Injection in combination with Cytarabine Injection dosage regimens (Treatment Arm 2 or 3)

was dropped after the first interim analysis, the remaining arm will be compared against

placebo in combination with Cytarabine Injection (Treatment Arm 1) (n = approximately 30

per treatment arm) to confirm that the study should continue with that regimen to Part B.

Part B (Expansion at Optimal Dosage Regimen) Part B of this study is a RDBPC, efficacy,

safety, tolerability, and pharmacokinetics study of the optimal dosage regimen of

L-Annamycin for Injection in combination with Cytarabine Injection (as determined in Part

A) versus placebo in combination with Cytarabine Injection as second line therapy for

remission induction in adult subjects with refractory/relapsed AML.

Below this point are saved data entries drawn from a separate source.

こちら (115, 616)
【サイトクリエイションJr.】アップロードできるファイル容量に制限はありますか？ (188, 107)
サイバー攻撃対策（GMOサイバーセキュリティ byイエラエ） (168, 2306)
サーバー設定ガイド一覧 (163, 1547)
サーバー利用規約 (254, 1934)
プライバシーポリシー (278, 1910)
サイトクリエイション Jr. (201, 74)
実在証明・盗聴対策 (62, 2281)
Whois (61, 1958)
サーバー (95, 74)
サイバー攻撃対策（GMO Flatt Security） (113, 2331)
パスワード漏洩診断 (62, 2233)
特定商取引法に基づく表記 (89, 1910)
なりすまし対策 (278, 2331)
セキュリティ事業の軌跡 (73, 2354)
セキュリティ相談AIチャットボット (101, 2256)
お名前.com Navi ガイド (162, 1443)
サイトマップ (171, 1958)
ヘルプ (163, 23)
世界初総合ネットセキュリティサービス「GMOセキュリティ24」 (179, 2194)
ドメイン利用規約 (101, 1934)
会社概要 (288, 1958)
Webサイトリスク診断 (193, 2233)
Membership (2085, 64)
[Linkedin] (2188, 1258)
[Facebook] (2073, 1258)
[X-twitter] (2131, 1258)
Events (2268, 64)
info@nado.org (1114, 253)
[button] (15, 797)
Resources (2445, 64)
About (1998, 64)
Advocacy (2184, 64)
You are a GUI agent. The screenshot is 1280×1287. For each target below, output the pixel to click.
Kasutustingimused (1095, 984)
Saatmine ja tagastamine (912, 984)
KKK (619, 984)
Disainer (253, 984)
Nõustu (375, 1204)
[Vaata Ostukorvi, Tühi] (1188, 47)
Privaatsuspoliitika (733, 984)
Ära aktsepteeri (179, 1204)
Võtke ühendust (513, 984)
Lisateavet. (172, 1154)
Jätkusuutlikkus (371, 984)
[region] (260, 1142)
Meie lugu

Once the optimal dosage regimen is determined (see Part A above), enrollment will resume

under Part B of the study. Approximately 222 additional subjects with a pathologically

confirmed diagnosis of AML who have refractory/relapsed AML after having received only

one prior line of therapy (i.e., the same patient population as for Part A) will be

enrolled in Part B.

Subjects who meet all eligibility criteria after the completion of both screening and

baseline assessments will be enrolled and randomized 1:1 to one of the two treatment arms

listed below (i.e., 111 per treatment arm). Randomization will be stratified by

continent.

- Treatment Arm 1: placebo (0.9% Sodium Chloride Injection) for three consecutive days

in combination with 2.0 g/m2/day Cytarabine Injection for five consecutive days

(i.e., the same as Treatment Arm 1 of Part A).

- Treatment Arm X: optimal dosage regimen (as determined in Part A) of L Annamycin for

Injection (190 mg/m2/day or 230 mg/m2/day) for three consecutive days in combination

with 2.0 g/m2/day Cytarabine Injection for five consecutive days (i.e., the same as

Treatment Arm 2 or 3, respectively, of Part A).